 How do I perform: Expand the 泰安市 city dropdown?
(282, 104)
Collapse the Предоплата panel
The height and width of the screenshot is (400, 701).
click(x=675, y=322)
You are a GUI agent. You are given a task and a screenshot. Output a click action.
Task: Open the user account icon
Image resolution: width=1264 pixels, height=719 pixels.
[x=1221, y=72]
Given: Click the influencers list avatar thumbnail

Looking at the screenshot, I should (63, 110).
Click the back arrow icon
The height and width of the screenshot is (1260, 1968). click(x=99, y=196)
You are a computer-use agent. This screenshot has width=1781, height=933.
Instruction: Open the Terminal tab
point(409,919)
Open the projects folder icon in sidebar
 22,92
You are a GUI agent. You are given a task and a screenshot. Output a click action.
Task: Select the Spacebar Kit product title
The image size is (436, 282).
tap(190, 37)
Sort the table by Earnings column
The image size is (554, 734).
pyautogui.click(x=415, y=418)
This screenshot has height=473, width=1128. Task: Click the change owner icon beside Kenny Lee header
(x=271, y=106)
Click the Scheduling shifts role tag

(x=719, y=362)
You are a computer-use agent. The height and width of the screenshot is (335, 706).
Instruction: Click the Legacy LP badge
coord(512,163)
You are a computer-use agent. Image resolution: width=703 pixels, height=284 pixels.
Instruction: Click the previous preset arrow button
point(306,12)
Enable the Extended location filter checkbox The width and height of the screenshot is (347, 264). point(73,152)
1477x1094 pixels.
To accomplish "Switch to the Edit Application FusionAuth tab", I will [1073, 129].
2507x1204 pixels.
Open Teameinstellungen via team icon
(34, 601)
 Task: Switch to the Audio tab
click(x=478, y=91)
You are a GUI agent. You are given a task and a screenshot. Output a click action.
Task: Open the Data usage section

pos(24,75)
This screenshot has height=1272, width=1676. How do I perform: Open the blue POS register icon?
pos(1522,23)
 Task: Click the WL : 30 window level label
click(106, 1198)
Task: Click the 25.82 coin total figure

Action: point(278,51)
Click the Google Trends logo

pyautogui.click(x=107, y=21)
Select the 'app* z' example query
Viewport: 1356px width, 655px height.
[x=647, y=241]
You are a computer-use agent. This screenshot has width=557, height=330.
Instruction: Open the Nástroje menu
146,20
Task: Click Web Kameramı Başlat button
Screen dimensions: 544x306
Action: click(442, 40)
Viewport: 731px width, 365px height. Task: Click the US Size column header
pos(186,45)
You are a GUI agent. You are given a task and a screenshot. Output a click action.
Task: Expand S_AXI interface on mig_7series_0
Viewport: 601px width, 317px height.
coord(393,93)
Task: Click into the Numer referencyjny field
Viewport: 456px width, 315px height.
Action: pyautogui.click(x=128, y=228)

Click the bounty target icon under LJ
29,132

> _Given exercise_
Copy out the entries above word for word, from the line containing "has width=557, height=330." through the last line of the entries, both included.

> _Exercise solution_
You are a computer-use agent. This screenshot has width=557, height=330.
Instruction: Open the Nástroje menu
146,20
Task: Click Web Kameramı Başlat button
Screen dimensions: 544x306
Action: click(442, 40)
Viewport: 731px width, 365px height. Task: Click the US Size column header
pos(186,45)
You are a GUI agent. You are given a task and a screenshot. Output a click action.
Task: Expand S_AXI interface on mig_7series_0
Viewport: 601px width, 317px height.
coord(393,93)
Task: Click into the Numer referencyjny field
Viewport: 456px width, 315px height.
Action: pyautogui.click(x=128, y=228)

Click the bounty target icon under LJ
29,132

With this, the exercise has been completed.